Copyright has served well during the last twenty years as the motor of the software industry. With software it works even better than with books. One of the reasons is that in software a strict separation between editable source code and executable binary code is possible.
Software patents, on the other hand, are only used strategically in the current practice—i.e. in the USA. As investment protection they are much too inflexible, since they require waiting times ranging from at minimum six months to some years and cost several ten thousand Euros. Copyright becomes effective automatically and immediately.
Maybe there are a few companies which could profit from software patents, but nobody can seriously argue that software patents are useful for the whole industry.

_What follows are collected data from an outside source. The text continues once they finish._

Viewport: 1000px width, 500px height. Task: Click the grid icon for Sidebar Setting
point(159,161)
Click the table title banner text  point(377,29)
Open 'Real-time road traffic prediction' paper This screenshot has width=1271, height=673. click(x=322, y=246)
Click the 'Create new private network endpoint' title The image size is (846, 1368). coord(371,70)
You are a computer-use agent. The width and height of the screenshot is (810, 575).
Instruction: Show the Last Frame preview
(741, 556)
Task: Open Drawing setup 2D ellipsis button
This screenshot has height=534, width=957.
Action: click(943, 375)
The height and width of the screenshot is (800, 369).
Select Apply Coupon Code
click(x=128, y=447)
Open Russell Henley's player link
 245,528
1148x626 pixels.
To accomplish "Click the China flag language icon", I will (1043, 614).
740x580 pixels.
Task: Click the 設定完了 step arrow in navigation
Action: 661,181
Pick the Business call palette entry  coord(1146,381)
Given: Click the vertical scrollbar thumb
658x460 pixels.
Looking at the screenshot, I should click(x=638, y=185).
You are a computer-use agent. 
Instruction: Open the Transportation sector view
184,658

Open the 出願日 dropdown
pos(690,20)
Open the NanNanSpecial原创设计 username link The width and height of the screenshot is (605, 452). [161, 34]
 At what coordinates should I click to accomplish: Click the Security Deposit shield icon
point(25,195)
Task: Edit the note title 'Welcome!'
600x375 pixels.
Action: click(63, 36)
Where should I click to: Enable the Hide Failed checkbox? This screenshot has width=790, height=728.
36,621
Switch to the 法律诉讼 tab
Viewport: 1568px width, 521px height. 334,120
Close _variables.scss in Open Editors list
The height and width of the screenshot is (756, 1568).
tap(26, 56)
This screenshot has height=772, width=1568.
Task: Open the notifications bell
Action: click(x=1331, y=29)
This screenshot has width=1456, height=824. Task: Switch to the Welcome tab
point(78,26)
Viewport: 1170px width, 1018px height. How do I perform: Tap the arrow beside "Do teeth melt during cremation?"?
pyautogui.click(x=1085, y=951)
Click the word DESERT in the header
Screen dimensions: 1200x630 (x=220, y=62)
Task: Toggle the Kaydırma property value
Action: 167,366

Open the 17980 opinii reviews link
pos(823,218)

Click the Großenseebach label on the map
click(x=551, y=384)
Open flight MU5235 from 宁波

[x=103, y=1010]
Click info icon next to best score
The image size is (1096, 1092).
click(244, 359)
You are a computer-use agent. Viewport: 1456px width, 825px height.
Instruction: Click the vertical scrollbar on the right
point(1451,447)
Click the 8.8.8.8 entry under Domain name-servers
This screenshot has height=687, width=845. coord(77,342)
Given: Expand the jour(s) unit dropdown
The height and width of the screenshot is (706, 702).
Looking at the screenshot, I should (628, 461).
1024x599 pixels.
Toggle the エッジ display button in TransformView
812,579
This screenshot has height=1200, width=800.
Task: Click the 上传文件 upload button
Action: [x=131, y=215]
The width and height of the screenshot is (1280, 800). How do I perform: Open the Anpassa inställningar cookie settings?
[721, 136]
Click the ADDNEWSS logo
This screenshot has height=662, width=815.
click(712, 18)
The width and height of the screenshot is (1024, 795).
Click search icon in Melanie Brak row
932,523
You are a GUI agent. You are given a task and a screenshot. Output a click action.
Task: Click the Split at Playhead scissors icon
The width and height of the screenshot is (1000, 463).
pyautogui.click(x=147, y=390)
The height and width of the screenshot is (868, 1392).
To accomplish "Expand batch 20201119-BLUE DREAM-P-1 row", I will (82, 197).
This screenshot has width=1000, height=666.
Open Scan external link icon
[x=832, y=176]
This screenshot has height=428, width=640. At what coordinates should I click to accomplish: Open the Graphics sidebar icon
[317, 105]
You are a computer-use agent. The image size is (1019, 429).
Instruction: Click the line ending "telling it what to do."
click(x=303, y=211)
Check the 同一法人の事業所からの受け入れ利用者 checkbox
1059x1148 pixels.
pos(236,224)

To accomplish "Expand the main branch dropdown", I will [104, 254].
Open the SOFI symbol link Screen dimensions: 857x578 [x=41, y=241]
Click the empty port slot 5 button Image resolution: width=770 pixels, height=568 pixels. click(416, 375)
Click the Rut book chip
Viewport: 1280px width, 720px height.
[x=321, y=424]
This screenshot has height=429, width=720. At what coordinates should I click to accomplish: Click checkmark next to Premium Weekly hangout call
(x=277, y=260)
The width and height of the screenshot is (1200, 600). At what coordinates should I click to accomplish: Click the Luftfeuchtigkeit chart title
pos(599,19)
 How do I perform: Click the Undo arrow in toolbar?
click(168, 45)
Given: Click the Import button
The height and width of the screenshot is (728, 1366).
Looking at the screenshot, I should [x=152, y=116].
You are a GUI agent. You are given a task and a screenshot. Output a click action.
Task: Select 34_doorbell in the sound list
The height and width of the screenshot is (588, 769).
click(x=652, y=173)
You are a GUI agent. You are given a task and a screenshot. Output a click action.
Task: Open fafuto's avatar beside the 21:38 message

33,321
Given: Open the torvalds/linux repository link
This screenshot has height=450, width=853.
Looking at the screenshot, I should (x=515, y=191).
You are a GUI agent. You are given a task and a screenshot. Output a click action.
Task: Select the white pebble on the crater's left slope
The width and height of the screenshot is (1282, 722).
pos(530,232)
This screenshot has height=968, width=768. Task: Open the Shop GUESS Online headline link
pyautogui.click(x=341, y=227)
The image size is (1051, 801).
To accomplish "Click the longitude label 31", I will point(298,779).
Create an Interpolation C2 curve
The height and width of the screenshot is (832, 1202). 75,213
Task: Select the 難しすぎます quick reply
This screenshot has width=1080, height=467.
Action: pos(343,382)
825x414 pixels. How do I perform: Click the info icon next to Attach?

Q: If a developer has spent much time in an epoch-making algorithm, wouldn't it be adequate to reward him with a patent?
A: The developer can—with the copyright as investment protection—transform his discovery into software. This has been working very well in the past.
A potential imitator, who only knows the original as executable binary code, but not the source code, must spend the same amount of work as the original developer. On which economical or moral reason should he be prohibited from doing so?
The small inventor who obtains wealth from a patent and hard work is, by the way, nothing more than a nice fairy tale. In hard reality the biggest companies of the world are using patents by the hundreds as weapons against each other or against smaller and more flexible competitors.
Q: Then I take out a patent for a basic technique and become rich!
A: This only works if you do not develop software yourself, but concentrate completely on patents. There are several companies living on a business model like this.
But as soon as you develop software yourself, you cannot avoid infringing on patents of large companies and will not be able to effectively prosecute them because of infringement on your own patents.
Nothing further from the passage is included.